Kajaria Ceramics, the largest manufacturer of ceramic and vitrified tiles in India, reported on Monday a 5 per cent decline in profitability during the third quarter of current fiscal at Rs 61.54 crore due to sustained weakness in real estate sector and continued slowdown in the overall economy.
The company had reported a consolidated profit of Rs 64.8 crore in Q3 FY19.
Revenue growth in Q3 FY20 fell by 2 per cent to Rs 741.3 crore from Rs 758.56 crore in Q3 FY19 despite sales growing by 1 per cent to Rs 20.44 crore from Rs 20.34 crore in the same period.
In terms of quantity, Kajaria recorded a 7 per cent rise in production to 17.37 million square metres in Q3 FY20 from 16.31 million square metres in the corresponding period of the previous fiscal year.

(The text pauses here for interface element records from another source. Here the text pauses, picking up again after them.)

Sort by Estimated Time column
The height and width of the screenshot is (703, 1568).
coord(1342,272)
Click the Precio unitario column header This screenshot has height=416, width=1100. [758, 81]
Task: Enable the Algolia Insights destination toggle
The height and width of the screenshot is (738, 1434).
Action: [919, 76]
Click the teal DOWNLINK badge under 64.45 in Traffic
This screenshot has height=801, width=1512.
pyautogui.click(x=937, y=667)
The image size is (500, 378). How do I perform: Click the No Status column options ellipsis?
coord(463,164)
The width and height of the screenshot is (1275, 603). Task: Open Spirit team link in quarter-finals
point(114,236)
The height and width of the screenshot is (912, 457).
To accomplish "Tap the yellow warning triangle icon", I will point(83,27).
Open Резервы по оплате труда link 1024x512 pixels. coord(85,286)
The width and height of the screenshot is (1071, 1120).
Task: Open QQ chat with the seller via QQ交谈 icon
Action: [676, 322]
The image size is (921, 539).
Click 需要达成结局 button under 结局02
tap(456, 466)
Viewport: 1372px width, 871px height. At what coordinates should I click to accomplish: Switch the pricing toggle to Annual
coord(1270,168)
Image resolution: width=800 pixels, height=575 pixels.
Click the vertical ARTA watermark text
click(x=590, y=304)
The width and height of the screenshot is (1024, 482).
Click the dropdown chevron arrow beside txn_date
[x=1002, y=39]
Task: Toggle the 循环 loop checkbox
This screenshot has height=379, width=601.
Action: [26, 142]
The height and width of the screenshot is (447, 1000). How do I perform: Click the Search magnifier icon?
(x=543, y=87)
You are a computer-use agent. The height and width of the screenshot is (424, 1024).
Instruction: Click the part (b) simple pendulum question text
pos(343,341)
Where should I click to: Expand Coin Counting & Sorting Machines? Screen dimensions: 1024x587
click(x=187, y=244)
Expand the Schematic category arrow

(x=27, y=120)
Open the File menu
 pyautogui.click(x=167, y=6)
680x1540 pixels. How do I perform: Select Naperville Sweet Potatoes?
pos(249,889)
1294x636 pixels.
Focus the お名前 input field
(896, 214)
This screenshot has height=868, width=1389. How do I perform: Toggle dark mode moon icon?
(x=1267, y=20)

The board of director has withdrawn expansion plan of manufacturing capacity of polished vitrified tiles at the existing facility at Malutana in Rajasthan.
The demand environment for tiles in Q3FY20 continued to be sluggish led by sustained weakness in the real estate sector and continued slowdown in the overall economy, the company said in a statement.
With the liquidity concern prevailing in the market, the festive demand uptick was missing, impacting the sales volume.
"In these tough times, our major endeavour is to focus on further strengthening our brand equity through sustained branding measures and maintain our balance sheet strength with working capital discipline being a major focus area," it said.
"We expect improvement in volume off-take in next fiscal due to various positive measures taken by the government to boost demand with a special focus on incomplete housing projects by infusion of Rs 25,000 crore, improving liquidity by reforms in the banking sector and tightening of GST compliances."
Kajaria is the ninth largest manufacturer of ceramic and vitrified tiles in the world. It has an annual capacity of 73 million square metres distributed across eight plants -- one at Sikandrabad in Uttar Pradesh, one each at Gailpur and Malootana in Rajasthan, three at Morbi in Gujarat besides one each at Vijaywada and SriKalahasti in Andhra Pradesh.